Hurricane “Helene”: the army in reinforcement, Harris and Biden in three affected states

US President Joe Biden and Vice President Kamala Harris visit several hurricane-ravaged Atlantic coast states Helenea disaster whose management by the Democratic administration earned it criticism from Donald Trump.

Arriving early in the afternoon in South Carolina, Mr. Biden mobilized a thousand additional soldiers for relief operations in North Carolina, the neighboring state where he is expected later in the day.

These reinforcements are in addition to the thousands of rescuers and members of the National Guard, a reserve force, already hard at work on the ground.

The White House announced that President Biden would travel on Thursday to Florida and Georgia, another state affected by the hurricane which left more than 150 dead, where his vice-president will precede him on Wednesday.

Some of these stricken states are electorally decisive, just over a month before the presidential election on November 5.

“We will stay there as long as necessary,” assured Joe Biden in a press release, accompanied in particular by his Minister of Homeland Security, Alejandro Mayorkas.

Reconstruction will require “billions of dollars and years,” warned the minister aboard the presidential plane.

“There are localities that have literally disappeared,” he stressed.

In South Carolina, where at least 36 deaths have been recorded, President Biden spoke with emergency responders and local officials.

In North Carolina, the state with the highest number of deaths with more than 70, President Biden will fly by helicopter over particularly affected areas, around the town of Asheville. He will also go to the emergency operations command center.

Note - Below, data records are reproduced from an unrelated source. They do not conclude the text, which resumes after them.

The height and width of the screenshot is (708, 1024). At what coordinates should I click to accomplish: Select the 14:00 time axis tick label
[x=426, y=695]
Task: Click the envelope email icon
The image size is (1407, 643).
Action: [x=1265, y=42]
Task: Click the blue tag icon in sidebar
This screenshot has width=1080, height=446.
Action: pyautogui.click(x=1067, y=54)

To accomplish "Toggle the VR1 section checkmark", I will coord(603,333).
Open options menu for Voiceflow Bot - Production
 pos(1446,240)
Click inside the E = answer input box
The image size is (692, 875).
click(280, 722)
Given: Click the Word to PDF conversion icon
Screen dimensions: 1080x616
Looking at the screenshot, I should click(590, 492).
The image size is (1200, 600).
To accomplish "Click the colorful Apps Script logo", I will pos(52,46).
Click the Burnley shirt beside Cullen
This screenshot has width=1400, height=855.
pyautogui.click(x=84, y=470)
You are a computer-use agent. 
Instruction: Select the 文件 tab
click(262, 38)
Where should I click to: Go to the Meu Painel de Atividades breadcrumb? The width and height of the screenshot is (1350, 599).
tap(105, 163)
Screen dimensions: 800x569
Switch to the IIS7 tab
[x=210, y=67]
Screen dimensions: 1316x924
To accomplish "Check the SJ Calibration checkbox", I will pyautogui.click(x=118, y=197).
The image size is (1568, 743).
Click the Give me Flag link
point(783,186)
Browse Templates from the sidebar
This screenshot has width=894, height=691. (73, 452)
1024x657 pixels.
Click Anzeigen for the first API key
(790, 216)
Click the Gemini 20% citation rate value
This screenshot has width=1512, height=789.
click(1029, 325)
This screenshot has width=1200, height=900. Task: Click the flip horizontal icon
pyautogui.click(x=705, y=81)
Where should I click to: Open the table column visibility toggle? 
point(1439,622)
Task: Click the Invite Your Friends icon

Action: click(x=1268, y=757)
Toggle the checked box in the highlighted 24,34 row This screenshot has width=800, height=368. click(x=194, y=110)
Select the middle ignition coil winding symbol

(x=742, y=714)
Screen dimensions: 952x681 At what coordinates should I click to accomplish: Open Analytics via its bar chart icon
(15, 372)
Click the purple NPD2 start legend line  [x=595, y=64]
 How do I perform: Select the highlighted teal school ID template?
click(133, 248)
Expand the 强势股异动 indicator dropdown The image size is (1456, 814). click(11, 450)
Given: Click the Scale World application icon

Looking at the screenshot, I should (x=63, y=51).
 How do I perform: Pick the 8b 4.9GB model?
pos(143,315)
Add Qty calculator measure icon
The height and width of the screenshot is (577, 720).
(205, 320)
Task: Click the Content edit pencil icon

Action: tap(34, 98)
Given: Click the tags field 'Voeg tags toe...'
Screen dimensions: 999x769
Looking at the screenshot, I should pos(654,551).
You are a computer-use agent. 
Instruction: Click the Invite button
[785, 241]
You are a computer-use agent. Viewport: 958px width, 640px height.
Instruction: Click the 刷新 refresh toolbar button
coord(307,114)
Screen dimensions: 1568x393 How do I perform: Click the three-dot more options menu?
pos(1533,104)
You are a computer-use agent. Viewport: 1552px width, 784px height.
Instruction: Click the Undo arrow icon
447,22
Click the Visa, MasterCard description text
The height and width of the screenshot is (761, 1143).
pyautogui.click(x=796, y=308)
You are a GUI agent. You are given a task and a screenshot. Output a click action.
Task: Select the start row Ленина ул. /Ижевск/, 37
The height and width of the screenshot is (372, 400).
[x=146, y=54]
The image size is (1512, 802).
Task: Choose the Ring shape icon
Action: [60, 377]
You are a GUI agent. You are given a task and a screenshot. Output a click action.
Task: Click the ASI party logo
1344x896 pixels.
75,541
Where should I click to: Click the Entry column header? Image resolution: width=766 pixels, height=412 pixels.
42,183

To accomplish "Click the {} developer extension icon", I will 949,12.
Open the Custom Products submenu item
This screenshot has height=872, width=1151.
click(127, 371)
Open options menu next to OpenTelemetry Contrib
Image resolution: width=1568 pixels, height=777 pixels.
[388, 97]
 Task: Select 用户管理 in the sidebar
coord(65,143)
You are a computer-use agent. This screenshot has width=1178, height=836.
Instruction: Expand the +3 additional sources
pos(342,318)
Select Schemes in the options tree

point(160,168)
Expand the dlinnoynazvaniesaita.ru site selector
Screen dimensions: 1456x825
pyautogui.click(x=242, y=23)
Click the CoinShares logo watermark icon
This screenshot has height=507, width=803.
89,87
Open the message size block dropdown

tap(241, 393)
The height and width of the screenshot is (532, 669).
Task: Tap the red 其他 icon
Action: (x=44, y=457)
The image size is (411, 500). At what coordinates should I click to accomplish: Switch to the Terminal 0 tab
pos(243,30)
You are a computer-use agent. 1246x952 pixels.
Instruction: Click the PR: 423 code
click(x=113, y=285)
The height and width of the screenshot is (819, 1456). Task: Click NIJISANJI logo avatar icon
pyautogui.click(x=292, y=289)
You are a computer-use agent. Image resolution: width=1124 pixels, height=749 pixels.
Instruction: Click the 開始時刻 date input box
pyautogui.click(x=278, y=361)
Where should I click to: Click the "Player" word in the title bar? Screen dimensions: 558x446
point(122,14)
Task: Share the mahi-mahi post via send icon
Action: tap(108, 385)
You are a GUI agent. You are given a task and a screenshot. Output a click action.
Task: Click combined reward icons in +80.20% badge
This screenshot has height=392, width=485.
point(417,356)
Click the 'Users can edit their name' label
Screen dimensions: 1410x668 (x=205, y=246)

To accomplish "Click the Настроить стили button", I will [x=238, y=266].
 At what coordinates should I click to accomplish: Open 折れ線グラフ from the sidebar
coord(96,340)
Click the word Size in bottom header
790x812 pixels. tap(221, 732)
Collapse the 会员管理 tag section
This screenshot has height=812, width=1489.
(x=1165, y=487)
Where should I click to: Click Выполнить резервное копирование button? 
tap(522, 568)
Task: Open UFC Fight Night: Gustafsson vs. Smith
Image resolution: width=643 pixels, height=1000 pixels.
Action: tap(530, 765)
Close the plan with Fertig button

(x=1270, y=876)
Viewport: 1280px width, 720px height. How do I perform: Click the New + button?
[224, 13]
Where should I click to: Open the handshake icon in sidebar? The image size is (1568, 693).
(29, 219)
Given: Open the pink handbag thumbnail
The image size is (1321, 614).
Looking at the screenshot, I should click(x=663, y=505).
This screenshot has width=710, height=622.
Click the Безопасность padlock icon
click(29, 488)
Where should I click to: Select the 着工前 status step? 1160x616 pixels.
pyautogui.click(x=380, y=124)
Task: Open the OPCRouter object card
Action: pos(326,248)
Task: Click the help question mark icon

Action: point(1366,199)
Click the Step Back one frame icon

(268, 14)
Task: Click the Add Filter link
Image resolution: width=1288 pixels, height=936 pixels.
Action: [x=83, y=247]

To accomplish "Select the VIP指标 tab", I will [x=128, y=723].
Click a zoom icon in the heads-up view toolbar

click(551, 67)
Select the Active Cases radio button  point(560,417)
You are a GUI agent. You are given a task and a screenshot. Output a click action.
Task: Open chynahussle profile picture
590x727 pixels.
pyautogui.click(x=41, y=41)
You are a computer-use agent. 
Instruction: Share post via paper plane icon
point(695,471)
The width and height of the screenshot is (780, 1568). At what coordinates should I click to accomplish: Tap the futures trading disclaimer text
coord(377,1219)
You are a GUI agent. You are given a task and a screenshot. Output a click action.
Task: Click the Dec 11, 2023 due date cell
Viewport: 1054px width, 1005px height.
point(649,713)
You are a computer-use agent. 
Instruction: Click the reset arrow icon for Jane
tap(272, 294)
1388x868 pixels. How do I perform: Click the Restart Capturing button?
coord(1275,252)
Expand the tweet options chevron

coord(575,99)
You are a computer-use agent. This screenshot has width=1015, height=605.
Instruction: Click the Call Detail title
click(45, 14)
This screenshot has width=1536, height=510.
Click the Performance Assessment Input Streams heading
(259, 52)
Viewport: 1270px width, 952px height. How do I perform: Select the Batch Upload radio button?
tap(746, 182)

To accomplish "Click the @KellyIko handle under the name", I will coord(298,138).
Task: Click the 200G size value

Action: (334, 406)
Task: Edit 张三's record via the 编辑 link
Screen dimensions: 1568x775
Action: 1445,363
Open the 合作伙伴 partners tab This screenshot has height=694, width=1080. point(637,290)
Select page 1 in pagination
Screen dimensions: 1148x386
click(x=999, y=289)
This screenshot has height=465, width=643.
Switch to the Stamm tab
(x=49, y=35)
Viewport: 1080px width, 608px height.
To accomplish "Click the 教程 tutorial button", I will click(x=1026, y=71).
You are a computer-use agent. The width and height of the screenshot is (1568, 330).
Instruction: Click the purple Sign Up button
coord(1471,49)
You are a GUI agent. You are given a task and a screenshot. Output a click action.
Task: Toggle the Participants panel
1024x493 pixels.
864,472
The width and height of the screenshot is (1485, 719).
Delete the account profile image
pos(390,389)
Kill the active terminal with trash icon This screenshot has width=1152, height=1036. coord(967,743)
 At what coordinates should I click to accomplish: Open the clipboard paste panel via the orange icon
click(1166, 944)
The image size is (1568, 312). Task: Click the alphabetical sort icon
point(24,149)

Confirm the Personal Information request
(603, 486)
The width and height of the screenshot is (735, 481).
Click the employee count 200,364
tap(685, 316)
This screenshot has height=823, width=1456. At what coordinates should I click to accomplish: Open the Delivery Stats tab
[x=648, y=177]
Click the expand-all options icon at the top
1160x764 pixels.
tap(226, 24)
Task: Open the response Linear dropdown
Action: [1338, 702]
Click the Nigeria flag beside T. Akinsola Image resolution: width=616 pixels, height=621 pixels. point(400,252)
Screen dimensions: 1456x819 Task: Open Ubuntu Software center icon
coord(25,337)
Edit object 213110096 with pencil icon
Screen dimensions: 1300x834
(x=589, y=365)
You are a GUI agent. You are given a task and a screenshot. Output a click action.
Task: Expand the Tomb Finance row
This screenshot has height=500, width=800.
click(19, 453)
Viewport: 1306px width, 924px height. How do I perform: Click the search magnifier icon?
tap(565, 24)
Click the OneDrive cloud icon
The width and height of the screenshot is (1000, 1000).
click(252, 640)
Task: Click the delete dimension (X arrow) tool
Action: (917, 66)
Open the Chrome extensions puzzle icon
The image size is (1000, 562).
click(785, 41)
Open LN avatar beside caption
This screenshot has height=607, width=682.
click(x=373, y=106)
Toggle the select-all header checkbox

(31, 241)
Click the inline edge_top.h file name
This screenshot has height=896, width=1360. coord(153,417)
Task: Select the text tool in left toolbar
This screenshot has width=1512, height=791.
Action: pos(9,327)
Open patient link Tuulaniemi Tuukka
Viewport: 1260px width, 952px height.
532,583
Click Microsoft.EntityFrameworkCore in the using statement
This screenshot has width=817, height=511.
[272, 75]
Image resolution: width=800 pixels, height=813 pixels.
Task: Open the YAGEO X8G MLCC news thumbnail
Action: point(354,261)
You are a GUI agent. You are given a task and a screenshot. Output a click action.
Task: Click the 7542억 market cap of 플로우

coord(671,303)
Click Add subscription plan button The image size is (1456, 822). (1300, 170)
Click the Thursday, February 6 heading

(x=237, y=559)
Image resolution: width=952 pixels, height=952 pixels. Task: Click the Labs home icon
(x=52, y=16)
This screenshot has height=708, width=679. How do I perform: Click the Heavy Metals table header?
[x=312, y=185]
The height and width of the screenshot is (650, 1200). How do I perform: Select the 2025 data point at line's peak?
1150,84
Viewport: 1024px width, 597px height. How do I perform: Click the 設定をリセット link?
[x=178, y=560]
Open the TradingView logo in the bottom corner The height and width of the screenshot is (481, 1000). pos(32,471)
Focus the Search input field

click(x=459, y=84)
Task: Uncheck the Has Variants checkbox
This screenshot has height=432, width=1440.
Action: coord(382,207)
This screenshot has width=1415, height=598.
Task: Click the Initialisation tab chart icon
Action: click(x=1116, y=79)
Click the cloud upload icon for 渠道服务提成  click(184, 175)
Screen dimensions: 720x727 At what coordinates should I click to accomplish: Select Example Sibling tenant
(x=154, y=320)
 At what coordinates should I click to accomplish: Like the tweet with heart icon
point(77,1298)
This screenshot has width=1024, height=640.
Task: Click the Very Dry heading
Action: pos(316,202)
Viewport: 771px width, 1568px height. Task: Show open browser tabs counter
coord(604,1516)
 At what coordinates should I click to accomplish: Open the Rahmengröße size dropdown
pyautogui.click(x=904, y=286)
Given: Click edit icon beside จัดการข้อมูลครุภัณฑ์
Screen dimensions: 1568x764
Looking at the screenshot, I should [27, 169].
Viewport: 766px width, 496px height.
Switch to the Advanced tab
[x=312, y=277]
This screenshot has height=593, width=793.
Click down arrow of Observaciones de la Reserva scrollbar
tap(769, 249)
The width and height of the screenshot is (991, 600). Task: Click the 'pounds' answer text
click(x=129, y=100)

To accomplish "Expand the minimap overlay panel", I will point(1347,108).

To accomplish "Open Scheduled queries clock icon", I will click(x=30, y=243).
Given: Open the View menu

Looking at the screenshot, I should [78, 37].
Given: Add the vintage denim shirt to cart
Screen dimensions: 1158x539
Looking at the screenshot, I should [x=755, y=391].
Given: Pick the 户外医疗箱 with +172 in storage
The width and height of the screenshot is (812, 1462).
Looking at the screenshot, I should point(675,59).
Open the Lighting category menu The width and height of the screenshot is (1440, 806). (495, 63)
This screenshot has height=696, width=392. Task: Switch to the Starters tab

The vice-president and Democratic candidate arrived a little later in Georgia, also seriously hit by this large-scale natural disaster.

Upset campaign calendar

The hurricane Helene caused 155 deaths, according to a provisional report, and caused considerable damage due to sudden and devastating floods.

In the south of the Appalachian Mountains, residents found themselves cut off from the world.

In Asheville, entire neighborhoods were reduced to rubble. Due to lack of access by road, the authorities are sending relief, water and food by air.

One month before an election that promises to be extremely close, Donald Trump immediately took up the subject.

The former president went to Valdosta, a disaster-stricken town in Georgia, on Monday, where he spoke to the press in front of a partially destroyed building.

“The federal state is not responsive,” lambasted the Republican candidate, after earlier accusing the central government and Democratic authorities in North Carolina of “deliberately not helping people in Republican areas.”

“He’s lying,” a virulent Joe Biden was indignant the same day, denouncing “irresponsible” comments.

The president brushed off Republican criticism of his handling of the crisis, ensuring that he had worked tirelessly, even if he spent the weekend at his beach house in Delaware.

Joe Biden assures that he did not travel before Wednesday so as not to disrupt already difficult relief operations.

Kamala Harris, for her part, cut short a campaign trip to the southwest of the United States to return to Washington and disrupted her schedule for the week to go to Georgia.

According to a survey conducted by Quinnipiac University between September 25 and 29, that is to say shortly before and during the hurricane HeleneDonald Trump would be ahead of Kamala Harris in Georgia (50% of voting intentions against 44%).

He would also have the ascendancy, but less clearly, over the Democrat in North Carolina (49% against 47%).